Edward Jones stock analyst Matt Arnold said Wall Street reacted strongly to the news that 3M was finding itself in the same boat as many other multinational giants such as Caterpillar, Dow Chemical and Donaldson.

"Outside of the U.S., growth is anemic. When you go across the remainder of the world, growth is all below 1 percent," Arnold said. In addition, "China was weak. It's a region that has slowed quite a bit and a region that has been called out by numerous industrial firms as [lagging] prior estimates."

For the second quarter, 3M saw total revenue fall 5.5 percent to $7.7 billion. Sales were down across all business units of the Maplewood-based conglomerate best known for Scotch tape, sandpaper and Post-it notes. The company said foreign currency translation depressed revenue by 7.3 percent.

Despite such pressures, profits rose 1.1 percent to $1.3 billion, or $2.02 per share, which beat expectations by 2 cents.

Arnold noted that 3M is making up for sagging revenue by consolidating departments, cutting costs and taking full advantage of reduced oil and other raw material prices.

Divisions suffering the largest revenue declines were industrial and electronics/energy. Officials noted some customers were impacted by the slowdown in the oil and gas sector and that orders for certain industrial abrasives, adhesives and tapes lagged. At the same time, industrial sales aimed at auto, aerospace and filtration increased during the quarter.

3M lowered its full-year profit guidance to a range of $7.80 to $8 a share. It previously told investors to expect between $7.80 to $8.10 a share.
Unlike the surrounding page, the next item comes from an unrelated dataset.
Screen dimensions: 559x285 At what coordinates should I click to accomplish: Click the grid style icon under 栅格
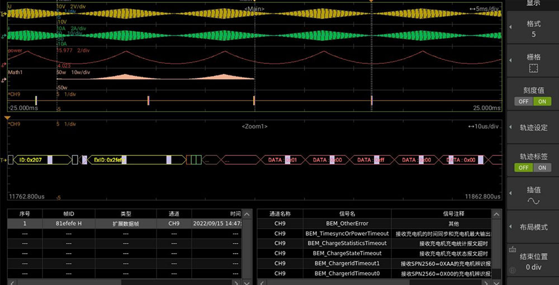(533, 68)
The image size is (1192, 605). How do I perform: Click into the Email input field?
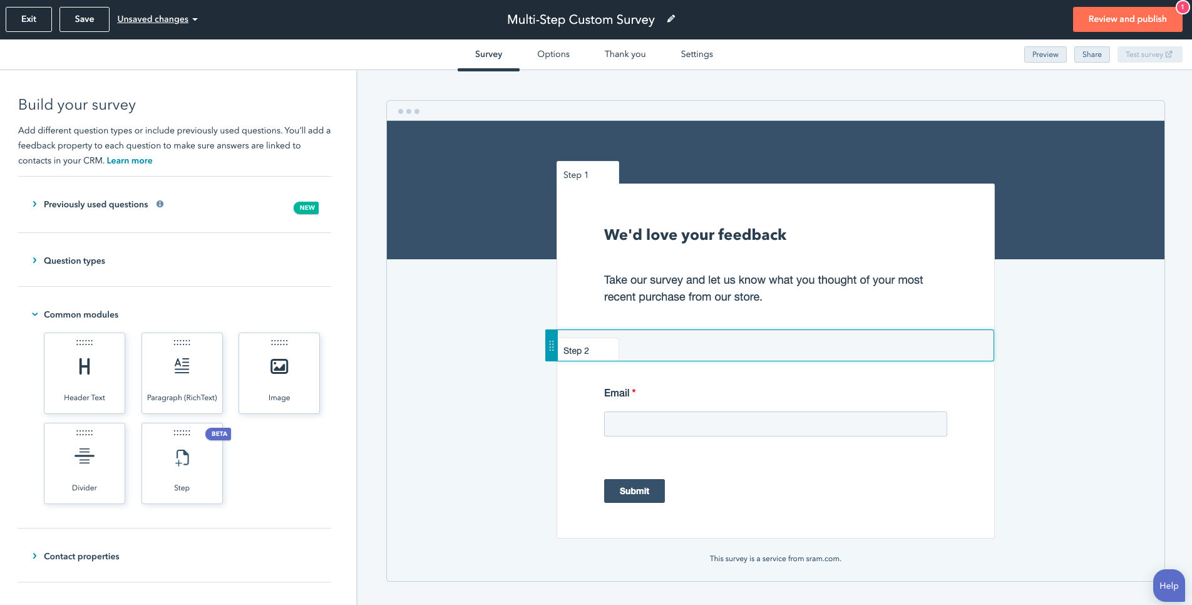[x=775, y=424]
"In the face of a mixed economic environment, the 3M team delivered positive [local] organic growth in all geographic areas while expanding worldwide margins by over a full point," CEO Inge Thulin said in the call to analysts.

He noted 3M's June announcement that 3M intends to pay $2.5 billion for Bloomington-based Capital Safety, a maker of harnesses and fall protection gear.

The deal "will bolster our personal safety platform and build on our fundamental strengths in technology, manufacturing, global capabilities and brand," Thulin said.

Wall Street analysts had plenty of questions for Thulin and Gangestad about Capital Safety and just what it would add to 3M's portfolio.

Some questioned if 3M will pay too much. Others wondered why 3M had sniffed at Capital Safety before and turned it down.

Thulin said 3M last looked at Capital Safety years ago at a time when it was not clear what the company needed to boost its safety equipment business. Thulin said he is convinced that this is a business segment in which 3M had to get much bigger.

"In my view, we were not big enough. We were very, very small [in fall protective products]. And if you do not have a reasonable good market share position, you will over time lose out," Thulin said. Gaining Capital Safety "was a very important strategic move for us. It's a high-class asset."